Now let me ask you something. How do you have that kind of hope? How do you have that kind of hope? Someday, if you haven't already, you're going to have a week like I had, and the question that's gonna come to you is, "Now what?" Now what? Can God be trusted? Is Jesus real enough to still make a difference in my life? Do I have a firm foundation or is the sand slipping away under my feet? That question will come to you. How will you be able to say, "Nevertheless, I will rejoice in the Lord"? I'll tell you how. It's when you can say these three words, "God, my Savior." God, my Savior. Not just somebody else's Savior, my Savior.
He was Phil's Savior, especially in these last years. The sickness, it was a crucible for Him, and maybe He was ready to see the Lord. Are you? You can be, you will be when you can say, "God, my Savior." You know, this is really the gospel. This is what happens to you when your life gets swallowed up into the life of Christ and not just the life of Christ, but the death of Christ and the resurrection of Christ. In fact, I was talking to our good friend Craig Barnes on Friday. He was kind enough to call me, and if you know about Craig, he's one of the smartest, wisest guys. That's why he's the president of Princeton Seminary, and yet for some reason that I can't explain, he still chooses to call me his friend.
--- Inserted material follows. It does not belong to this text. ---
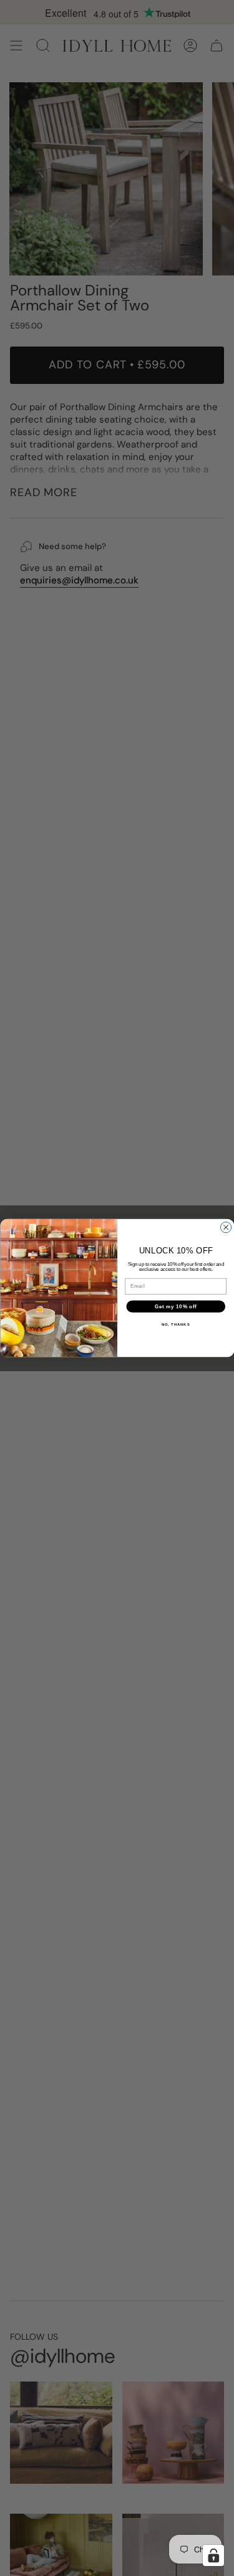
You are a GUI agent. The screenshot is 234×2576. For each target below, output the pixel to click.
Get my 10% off (175, 1306)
And as I described to him the arc of this week from the highs of Monday and the yes, and then the descent into wait, and then into no. He said, "Mark, that's the same arc as Holy Week. That's Jesus riding high on a donkey as He enters Jerusalem, and everyone's saying, 'Hosanna, blessed is He who comes in the name of the Lord, we're saved. Yes, God!' But then that's Jesus in the garden saying, 'Father, if it's possible, take this cup from me.' It was one of the last things I prayed on Wednesday night. 'Father, if it's possible, take this cup.' I think Phil's okay with this cup, but take it from his wife and his boys.
And then, of course, there is the agony of Jesus on the cross, dying by suffocation, though less, saying, 'My God, my God, why have you forsaken me?' You see, if you follow Jesus long enough, you will begin to recognize that the life and death and resurrection of His life, it impresses its shape upon your own life. There is a contour to the gospel that shapes our lives in a mysterious way. You start to see these connections that remind you that your life is bound up in His.
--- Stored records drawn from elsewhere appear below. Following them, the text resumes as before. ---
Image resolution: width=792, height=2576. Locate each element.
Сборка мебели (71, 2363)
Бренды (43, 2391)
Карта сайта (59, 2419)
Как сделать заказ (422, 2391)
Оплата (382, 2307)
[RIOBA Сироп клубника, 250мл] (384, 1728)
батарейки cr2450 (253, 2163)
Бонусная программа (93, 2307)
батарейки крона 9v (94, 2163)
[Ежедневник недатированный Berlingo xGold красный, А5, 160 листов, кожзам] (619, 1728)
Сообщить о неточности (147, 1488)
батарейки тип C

But when you're reminded of that, you realize that you could say, "Nevertheless, I will rejoice in the Lord." Again, this is about all of us. This is about you. And so when you're in the highest of highs, by all means, give God the glory. And when you're in the waiting times, remember, you may not have the answer, but you have something better. You have Him. You know, when you were a kid and you were in the dark and you had a nightmare or you thought there was a monster under your bed, it wasn't your mom's words that made it better, it was her presence.
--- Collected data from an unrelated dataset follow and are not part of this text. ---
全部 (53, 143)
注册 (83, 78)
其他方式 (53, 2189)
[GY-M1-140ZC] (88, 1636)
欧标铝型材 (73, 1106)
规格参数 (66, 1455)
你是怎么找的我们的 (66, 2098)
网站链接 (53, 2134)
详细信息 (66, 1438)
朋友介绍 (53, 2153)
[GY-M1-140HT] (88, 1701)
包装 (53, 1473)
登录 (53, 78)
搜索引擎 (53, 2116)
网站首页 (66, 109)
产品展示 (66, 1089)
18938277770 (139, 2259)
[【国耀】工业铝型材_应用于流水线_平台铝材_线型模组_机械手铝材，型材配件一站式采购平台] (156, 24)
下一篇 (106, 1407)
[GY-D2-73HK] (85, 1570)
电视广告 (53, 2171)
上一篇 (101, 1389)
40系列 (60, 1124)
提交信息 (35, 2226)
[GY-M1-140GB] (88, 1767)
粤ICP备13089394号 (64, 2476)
You have His presence always. And when you find yourself in the lowest of griefs, where the fig tree does not bud and there are no grapes on the vine, I hope and I pray that you always remember that in your darkest moments, He will give you strength. He will make your feet like the feet of a deer and enable you to go on to the heights like He did for my dear friend Phil. Godspeed and Godspeed to all of you.